### DIRECTIONS
Beginning with the line where "Task: Click arrow beside Alerts Management" appears, repeat every remaining line of the entries exactly, the last line included.

(Source records)
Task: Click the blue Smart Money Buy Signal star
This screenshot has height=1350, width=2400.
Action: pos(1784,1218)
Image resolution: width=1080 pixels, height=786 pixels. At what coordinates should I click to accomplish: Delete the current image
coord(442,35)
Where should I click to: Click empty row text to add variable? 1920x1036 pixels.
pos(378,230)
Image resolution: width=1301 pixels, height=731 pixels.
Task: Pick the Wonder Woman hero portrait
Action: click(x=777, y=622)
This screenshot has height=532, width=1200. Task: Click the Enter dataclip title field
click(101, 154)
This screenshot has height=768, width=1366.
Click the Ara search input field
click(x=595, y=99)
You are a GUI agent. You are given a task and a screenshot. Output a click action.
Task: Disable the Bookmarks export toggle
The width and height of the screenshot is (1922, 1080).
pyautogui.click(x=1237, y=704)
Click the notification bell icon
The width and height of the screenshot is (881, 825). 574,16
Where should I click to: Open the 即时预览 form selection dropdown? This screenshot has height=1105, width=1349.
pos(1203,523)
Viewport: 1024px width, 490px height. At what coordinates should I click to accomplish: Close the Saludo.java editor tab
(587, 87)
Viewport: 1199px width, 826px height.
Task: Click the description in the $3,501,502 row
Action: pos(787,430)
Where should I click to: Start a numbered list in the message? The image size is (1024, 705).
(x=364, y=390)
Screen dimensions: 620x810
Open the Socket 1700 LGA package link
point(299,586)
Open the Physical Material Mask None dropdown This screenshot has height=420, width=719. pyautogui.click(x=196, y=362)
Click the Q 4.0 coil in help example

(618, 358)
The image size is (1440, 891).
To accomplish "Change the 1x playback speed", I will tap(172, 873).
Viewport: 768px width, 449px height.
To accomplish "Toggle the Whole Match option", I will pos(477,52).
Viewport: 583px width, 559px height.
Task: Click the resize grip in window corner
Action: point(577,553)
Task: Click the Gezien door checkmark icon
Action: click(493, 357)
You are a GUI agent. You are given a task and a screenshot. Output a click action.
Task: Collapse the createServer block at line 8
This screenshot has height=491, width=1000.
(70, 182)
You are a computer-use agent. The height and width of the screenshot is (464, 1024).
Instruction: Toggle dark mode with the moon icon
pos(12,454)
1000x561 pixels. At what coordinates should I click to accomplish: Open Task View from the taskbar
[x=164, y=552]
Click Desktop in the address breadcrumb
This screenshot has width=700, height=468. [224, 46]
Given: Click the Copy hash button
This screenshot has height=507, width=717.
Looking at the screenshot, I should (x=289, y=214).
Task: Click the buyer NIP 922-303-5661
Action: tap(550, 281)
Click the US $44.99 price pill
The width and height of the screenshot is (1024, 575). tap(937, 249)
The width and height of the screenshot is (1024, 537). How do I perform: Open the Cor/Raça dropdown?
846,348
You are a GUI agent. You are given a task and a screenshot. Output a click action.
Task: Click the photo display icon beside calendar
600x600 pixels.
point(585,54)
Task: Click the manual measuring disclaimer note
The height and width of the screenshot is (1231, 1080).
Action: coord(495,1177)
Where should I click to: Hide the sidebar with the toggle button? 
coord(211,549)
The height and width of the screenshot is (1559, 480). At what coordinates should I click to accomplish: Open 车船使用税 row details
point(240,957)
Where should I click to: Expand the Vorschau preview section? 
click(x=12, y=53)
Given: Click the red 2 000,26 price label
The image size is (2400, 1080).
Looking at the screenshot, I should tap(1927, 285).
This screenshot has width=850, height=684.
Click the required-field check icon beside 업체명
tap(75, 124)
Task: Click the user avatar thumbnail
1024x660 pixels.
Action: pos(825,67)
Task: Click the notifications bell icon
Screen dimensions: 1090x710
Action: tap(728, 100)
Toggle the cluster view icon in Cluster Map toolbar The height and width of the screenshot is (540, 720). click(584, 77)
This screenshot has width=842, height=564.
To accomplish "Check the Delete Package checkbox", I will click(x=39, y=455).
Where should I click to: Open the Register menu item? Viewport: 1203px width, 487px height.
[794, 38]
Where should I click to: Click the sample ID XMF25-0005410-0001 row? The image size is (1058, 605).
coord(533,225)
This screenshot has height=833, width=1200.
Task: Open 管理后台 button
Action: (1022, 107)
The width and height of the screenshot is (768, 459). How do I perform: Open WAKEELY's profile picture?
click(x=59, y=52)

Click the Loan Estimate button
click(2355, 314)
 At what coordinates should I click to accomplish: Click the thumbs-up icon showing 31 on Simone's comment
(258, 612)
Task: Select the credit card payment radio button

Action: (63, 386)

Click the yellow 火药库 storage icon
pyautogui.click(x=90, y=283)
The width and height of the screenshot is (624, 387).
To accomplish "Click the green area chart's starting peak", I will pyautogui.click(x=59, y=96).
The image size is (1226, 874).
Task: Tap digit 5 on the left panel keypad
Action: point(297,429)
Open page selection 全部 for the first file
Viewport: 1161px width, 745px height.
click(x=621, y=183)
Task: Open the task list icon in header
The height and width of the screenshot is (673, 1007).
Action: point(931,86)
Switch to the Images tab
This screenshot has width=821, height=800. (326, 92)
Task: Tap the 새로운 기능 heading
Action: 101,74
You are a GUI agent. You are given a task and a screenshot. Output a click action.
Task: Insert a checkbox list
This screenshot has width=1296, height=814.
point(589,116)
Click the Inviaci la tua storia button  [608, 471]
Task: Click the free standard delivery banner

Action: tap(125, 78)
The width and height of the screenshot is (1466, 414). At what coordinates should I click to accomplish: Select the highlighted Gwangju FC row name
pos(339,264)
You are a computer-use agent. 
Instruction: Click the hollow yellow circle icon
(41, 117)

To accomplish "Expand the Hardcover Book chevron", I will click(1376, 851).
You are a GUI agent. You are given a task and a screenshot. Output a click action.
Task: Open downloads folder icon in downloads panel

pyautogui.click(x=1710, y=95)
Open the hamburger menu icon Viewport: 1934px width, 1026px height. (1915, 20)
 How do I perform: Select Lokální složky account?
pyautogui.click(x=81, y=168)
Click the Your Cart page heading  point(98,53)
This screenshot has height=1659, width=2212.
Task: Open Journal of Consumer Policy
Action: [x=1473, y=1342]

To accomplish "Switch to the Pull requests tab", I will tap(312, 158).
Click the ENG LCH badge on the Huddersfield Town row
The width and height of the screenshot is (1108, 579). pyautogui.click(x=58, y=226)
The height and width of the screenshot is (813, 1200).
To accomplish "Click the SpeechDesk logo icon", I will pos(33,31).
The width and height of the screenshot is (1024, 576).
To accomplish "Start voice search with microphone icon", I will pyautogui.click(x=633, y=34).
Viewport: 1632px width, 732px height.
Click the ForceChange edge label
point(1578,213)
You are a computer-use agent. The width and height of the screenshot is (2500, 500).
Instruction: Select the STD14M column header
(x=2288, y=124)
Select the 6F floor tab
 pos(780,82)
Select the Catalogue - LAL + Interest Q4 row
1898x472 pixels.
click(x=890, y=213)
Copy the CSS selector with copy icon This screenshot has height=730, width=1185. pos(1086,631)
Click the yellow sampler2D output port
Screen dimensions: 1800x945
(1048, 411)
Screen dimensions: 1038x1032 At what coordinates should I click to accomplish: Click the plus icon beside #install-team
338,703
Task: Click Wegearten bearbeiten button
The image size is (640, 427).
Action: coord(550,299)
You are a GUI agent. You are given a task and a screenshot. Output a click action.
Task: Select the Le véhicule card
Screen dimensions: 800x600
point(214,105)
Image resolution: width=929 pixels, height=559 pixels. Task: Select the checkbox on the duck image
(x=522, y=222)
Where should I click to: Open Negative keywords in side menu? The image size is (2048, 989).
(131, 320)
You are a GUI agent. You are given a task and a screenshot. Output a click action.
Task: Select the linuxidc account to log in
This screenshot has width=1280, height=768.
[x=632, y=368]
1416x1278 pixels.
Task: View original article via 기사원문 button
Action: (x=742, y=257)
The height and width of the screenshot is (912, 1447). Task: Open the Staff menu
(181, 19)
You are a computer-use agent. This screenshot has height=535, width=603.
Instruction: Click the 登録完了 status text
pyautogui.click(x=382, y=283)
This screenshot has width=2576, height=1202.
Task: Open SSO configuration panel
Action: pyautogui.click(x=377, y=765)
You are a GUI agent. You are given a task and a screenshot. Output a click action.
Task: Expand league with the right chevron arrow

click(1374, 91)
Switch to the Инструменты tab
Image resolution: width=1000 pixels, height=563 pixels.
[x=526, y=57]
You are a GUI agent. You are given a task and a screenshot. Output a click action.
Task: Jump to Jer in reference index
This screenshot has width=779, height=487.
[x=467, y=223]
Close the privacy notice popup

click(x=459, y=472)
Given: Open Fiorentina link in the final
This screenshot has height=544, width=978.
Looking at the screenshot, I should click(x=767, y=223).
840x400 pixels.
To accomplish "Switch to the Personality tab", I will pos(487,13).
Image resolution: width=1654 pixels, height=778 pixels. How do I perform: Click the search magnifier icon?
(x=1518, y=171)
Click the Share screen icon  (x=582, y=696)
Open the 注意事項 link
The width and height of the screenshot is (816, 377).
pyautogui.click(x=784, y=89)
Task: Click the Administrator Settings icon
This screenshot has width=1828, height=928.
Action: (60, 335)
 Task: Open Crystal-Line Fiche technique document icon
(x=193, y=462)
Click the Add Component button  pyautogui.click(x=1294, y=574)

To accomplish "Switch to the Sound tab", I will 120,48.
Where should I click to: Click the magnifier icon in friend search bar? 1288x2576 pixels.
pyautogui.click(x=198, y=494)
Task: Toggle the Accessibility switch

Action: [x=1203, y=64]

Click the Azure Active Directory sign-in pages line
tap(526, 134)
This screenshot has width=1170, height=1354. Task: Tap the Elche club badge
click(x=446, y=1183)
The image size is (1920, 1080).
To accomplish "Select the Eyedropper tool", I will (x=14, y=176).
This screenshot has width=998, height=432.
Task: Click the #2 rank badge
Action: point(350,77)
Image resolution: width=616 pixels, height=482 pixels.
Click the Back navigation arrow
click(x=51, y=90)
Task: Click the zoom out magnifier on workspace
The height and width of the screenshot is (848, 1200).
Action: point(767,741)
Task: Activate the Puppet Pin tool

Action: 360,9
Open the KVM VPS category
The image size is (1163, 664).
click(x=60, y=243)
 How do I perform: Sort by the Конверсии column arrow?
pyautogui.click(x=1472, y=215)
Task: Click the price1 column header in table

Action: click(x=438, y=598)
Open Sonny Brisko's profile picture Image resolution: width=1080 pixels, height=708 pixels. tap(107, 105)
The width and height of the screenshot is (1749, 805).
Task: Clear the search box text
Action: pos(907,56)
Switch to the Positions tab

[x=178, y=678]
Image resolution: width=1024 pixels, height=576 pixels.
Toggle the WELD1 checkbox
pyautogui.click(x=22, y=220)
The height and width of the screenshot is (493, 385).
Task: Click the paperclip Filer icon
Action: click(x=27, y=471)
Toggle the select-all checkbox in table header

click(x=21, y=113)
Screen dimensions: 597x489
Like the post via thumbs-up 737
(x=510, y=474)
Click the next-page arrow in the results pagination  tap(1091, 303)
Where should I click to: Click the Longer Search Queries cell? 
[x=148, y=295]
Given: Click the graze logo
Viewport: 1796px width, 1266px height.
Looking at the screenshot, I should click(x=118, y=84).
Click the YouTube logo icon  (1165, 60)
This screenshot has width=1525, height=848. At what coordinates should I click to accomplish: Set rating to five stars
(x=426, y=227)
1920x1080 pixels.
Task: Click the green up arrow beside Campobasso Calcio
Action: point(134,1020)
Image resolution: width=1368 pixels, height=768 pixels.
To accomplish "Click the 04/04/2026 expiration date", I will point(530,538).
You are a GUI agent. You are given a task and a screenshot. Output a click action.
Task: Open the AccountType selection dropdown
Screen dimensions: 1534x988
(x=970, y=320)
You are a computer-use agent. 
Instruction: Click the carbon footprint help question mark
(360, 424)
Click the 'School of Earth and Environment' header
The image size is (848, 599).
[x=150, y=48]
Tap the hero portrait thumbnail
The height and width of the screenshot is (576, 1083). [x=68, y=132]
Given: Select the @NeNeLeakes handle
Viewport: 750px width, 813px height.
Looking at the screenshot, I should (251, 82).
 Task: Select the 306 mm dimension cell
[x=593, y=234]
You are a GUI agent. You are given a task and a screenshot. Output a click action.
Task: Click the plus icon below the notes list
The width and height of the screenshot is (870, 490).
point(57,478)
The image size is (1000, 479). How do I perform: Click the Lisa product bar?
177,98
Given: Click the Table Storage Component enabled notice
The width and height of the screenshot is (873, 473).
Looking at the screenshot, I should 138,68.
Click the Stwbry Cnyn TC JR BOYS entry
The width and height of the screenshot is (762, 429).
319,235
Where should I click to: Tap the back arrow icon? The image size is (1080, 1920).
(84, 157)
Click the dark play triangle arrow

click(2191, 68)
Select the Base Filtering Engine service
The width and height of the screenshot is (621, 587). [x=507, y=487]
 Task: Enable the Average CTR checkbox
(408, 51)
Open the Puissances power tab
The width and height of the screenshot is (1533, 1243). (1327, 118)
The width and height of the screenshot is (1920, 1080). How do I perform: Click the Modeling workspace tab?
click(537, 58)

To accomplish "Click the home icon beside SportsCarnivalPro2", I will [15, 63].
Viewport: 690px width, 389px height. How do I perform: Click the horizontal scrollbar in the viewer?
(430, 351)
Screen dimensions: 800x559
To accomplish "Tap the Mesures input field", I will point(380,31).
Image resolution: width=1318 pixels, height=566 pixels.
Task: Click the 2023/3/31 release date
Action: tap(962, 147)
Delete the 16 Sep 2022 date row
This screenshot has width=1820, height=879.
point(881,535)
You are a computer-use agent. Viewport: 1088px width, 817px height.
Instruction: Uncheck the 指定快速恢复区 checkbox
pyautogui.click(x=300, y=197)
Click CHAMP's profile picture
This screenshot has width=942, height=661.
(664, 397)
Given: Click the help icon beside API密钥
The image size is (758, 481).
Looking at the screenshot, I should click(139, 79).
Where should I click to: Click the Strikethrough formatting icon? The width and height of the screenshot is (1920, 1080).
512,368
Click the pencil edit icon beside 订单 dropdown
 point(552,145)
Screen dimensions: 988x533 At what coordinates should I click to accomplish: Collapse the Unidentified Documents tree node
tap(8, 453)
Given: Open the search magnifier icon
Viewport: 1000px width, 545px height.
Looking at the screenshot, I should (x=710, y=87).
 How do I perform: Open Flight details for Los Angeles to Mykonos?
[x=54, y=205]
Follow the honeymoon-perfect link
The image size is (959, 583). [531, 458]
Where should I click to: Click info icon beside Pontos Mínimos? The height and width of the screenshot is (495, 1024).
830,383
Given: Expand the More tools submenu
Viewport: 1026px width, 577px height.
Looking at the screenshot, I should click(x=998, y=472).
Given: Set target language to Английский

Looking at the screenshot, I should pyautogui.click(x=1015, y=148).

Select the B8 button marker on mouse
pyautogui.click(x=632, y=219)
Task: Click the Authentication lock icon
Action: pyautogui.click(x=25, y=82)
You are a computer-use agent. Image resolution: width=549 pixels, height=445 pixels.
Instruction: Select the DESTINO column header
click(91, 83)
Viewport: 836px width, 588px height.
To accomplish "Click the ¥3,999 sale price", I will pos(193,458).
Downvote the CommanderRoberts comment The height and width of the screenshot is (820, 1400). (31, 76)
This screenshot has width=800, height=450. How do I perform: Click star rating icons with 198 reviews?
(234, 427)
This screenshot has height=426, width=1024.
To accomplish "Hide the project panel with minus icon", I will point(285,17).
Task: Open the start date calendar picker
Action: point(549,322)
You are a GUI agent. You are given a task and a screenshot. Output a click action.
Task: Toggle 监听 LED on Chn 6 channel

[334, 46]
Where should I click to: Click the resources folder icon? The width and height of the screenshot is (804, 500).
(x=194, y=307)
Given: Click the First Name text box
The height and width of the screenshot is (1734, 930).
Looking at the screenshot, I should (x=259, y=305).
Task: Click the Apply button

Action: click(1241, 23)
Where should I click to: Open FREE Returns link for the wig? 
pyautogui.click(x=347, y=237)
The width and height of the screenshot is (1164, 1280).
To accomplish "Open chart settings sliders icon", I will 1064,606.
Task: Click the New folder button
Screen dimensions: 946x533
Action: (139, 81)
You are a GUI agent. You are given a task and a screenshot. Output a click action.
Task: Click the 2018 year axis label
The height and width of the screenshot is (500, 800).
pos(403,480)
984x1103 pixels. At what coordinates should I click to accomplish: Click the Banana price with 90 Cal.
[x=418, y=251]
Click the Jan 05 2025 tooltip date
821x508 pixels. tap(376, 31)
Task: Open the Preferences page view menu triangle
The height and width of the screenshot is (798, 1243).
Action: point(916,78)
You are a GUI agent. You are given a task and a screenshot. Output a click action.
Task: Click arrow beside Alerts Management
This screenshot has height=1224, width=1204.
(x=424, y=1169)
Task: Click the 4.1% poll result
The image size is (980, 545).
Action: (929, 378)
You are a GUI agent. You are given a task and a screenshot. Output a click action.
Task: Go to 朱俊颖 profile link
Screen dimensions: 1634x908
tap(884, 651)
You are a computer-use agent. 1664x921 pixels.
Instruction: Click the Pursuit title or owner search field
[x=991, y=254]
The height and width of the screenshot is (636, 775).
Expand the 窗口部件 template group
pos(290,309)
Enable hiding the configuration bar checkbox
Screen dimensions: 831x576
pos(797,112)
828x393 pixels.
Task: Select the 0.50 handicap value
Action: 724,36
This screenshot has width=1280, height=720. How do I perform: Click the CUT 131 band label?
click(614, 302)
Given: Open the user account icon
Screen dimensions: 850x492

### EXERCISE RESULT
Task: Click arrow beside Alerts Management
This screenshot has height=1224, width=1204.
(x=424, y=1169)
Task: Click the 4.1% poll result
The image size is (980, 545).
Action: (929, 378)
You are a GUI agent. You are given a task and a screenshot. Output a click action.
Task: Go to 朱俊颖 profile link
Screen dimensions: 1634x908
tap(884, 651)
You are a computer-use agent. 1664x921 pixels.
Instruction: Click the Pursuit title or owner search field
[x=991, y=254]
The height and width of the screenshot is (636, 775).
Expand the 窗口部件 template group
pos(290,309)
Enable hiding the configuration bar checkbox
Screen dimensions: 831x576
pos(797,112)
828x393 pixels.
Task: Select the 0.50 handicap value
Action: 724,36
This screenshot has width=1280, height=720. How do I perform: Click the CUT 131 band label?
click(614, 302)
Given: Open the user account icon
Screen dimensions: 850x492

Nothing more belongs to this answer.